- **DOCUMENT TEXT**:
We present the case of an 18.5-year-old boy with hemophilia A and FVIII inhibitor detected at the age of 8 months. No persistent inhibitor eradication was achieved, despite three attempts of immune tolerance induction (ITI) with temporary inhibitor resolution and subsequent administration of 11 doses of rituximab. In spite of hemostatic treatment, rehabilitation, and radiosynovectomy, the patient suffered from recurrent bleeding episodes into almost all major joints, which resulted in the development of progressive hemophilic arthropathy. Currently, due to high frequency of bleeding episodes, the patient is being treated prophylactically and receives prophylaxis with activated prothrombin complex concentrate (aPCC).
Hemophilia A is an inherited bleeding diathesis resulting from decreased FVIII plasma activity, predisposing to an increased frequency of spontaneous bleeding episodes, mainly into joints and muscles. Hemophilia A patients receive intravenous concentrates of deficient clotting factor in order to treat bleeding episodes and prevent their reoccurrence. However, this management is associated with potentially negative immunological reaction to therapeutic FVIII due to possible development of anti-FVIII neutralizing antibodies (i.e., inhibitor). The abovementioned problem is observed mainly in patients with severe hemophilia A with an inhibitor prevalence of 10%–33% [1, 2]. A common therapy used in inhibitor eradication is immune tolerance induction (ITI) [3, 4].
Difficulties associated with the abovementioned treatment are illustrated in the presented case of hemophilia A patient who developed FVIII inhibitor. The patient was born in May 1998 (gravida 1, normal para 1). He was first hospitalized at the age of 8 months due to bleeding into the buttock. The family history of bleeding diathesis was negative. In a laboratory assessment of the patient’s coagulation system, APTT was indeterminable and subsequent evaluation of FVIII levels revealed very low values (<1% of active factor) of this clotting factor. Therefore, the patient was diagnosed with severe hemophilia A. Further tests revealed mutation of FVIII in the form of intron 22 inversion.

- **DATA PROVIDED**:
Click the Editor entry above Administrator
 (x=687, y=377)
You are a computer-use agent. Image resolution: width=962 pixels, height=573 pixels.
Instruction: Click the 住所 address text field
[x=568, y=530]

- **ASSIGNMENT**:
Retype the part of the hemophilia case report starting at "Hemophilia A is" and ending at "(ITI) [3, 4].". The records aren't needed for this.

- **RESPONSE TO THE TASK**:
Hemophilia A is an inherited bleeding diathesis resulting from decreased FVIII plasma activity, predisposing to an increased frequency of spontaneous bleeding episodes, mainly into joints and muscles. Hemophilia A patients receive intravenous concentrates of deficient clotting factor in order to treat bleeding episodes and prevent their reoccurrence. However, this management is associated with potentially negative immunological reaction to therapeutic FVIII due to possible development of anti-FVIII neutralizing antibodies (i.e., inhibitor). The abovementioned problem is observed mainly in patients with severe hemophilia A with an inhibitor prevalence of 10%–33% [1, 2]. A common therapy used in inhibitor eradication is immune tolerance induction (ITI) [3, 4].